Record set: Begin

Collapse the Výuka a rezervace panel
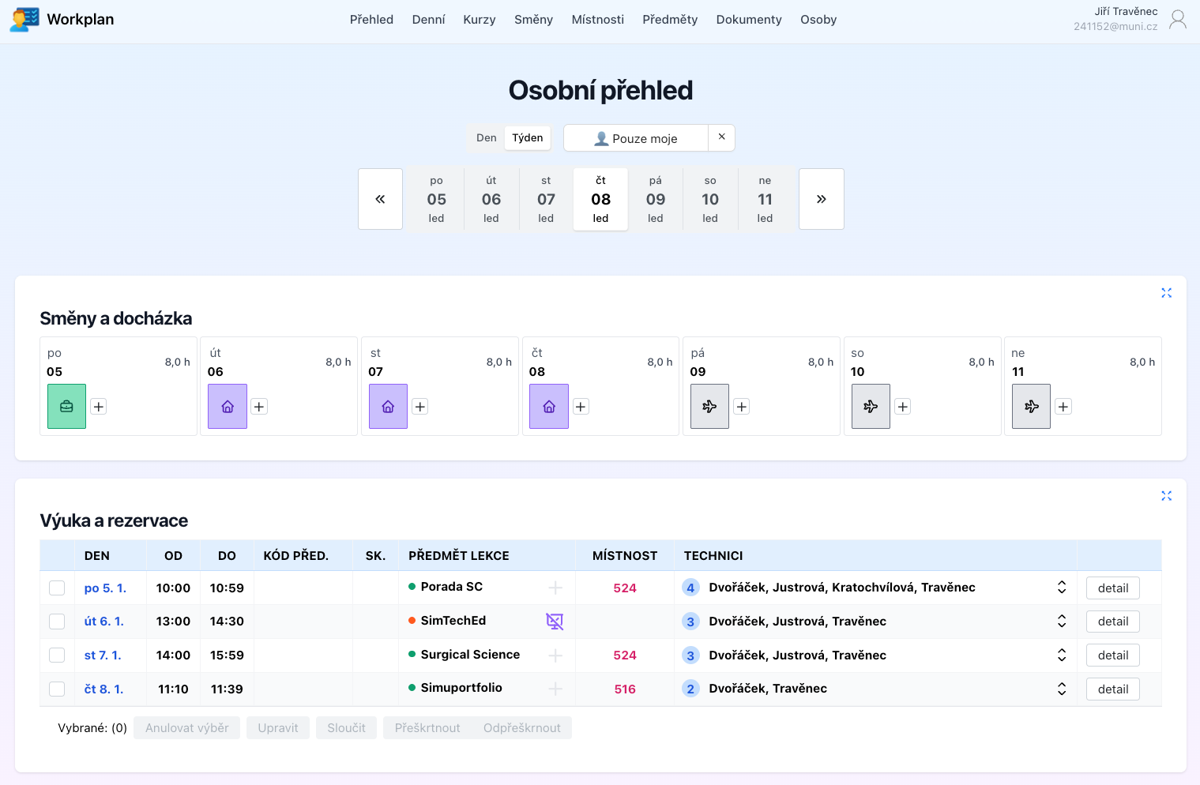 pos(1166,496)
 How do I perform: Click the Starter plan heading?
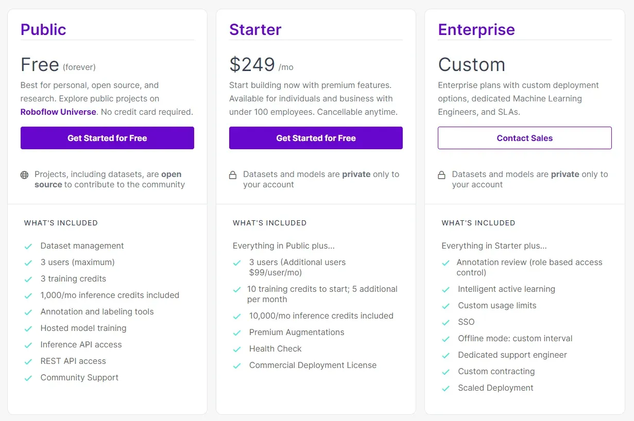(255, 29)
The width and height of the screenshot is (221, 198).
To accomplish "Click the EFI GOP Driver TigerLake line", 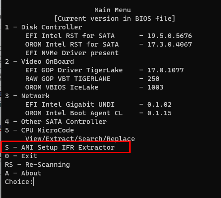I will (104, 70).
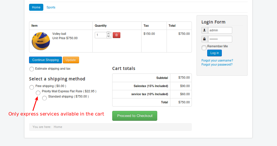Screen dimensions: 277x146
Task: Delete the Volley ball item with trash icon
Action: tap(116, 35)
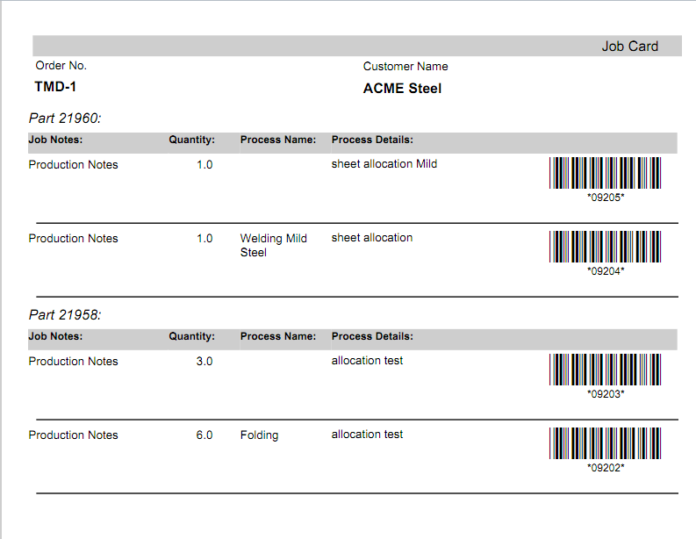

Record set: End
Record set: Begin

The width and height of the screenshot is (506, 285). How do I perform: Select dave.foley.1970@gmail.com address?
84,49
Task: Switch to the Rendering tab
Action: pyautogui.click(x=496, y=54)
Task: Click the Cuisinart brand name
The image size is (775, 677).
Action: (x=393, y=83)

Record set: End
Record set: Begin

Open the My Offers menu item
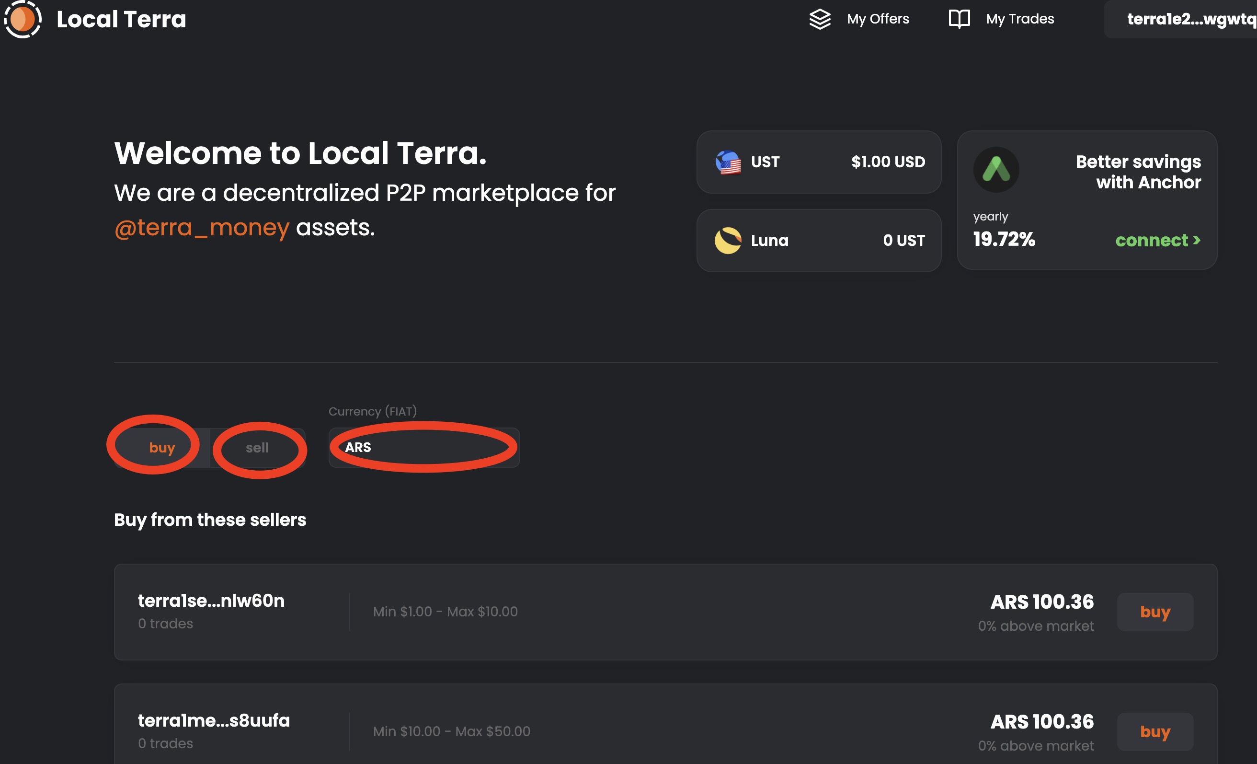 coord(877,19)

Record set: End

• Work to complete
All pictures are to be skipped. Output, word for word, the lines in the data above starting at the line containing "Collapse the Výuka a rezervace panel" and ending at the line containing "The width and height of the screenshot is (221, 198).".

• Completed task
Collapse the Výuka a rezervace panel
 pos(1166,496)
 How do I perform: Click the Starter plan heading?
(255, 29)
The width and height of the screenshot is (221, 198).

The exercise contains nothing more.